# REQUEST 1:
In the synthesis blog post, which catalyst was used for the ring-closing metathesis?

# READING PASSAGE:
[start]
Grainger and Welsh. ACIEE, 2007, Early View. DOI: 10.1002/anie.200701055.

I’ll apologise immediately for overlooking this paper; last week was a little busy – I’ve been teaching myself the art of the Evans Aldol. I guess another reason I didn’t blog this paper is the deceptive simplicity of the target. Only two stereocentre; how difficult can that be. Look closer, and you notice the quaternary centre and the stereodefined tertiary amine, and it starts getting a bit more complex…


So how did they start? With a little induction of stereochemistry from Ellman’s sulfinamide auxiliary to set the amine centre, using a Grignard attack into the imine. An explanation for this result comes directly from Ellman’s model, something I hadn’t previously considered. They then methylated the amine, did a particularly nice RCM with Grubbs II, and removed the auxiluary to leave the desired enantiomer of the amino cyclohexene derivative in high e.e. and yield.
[end]
# SUPPLIED MATERIAL:
[start]
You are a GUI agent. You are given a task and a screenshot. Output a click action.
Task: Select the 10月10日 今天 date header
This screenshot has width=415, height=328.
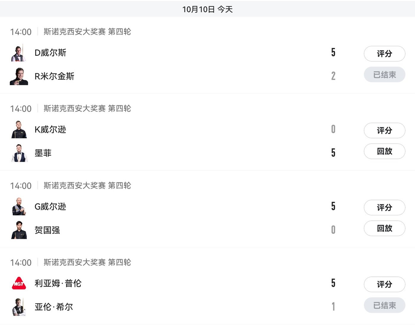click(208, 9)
[end]
[start]
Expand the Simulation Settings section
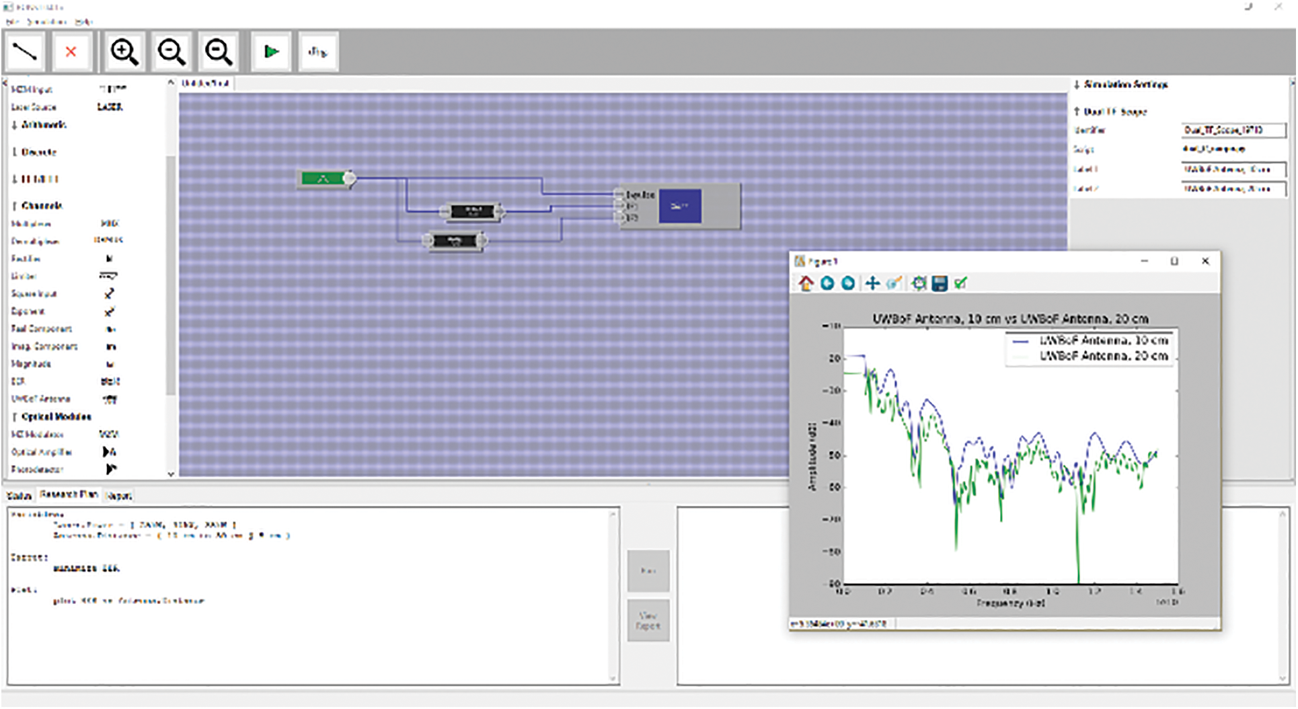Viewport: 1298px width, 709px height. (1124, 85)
[end]
# REQUEST 2:
Put the listing from the line containing "You are a GUI" through the line containing "click(208, 9)" into a two-column CSV with the columns request and answer. Give one row per request, put each field in quotes, turn line breaks into spaces, and omit the pictures.

# FINAL ANSWER 1:
Grubbs II.

# FINAL ANSWER 2:
request,answer
"You are a GUI agent. You are given a task and a screenshot. Output a click action. Task: Select the 10月10日 今天 date header This screenshot has width=415, height=328.","click(208, 9)"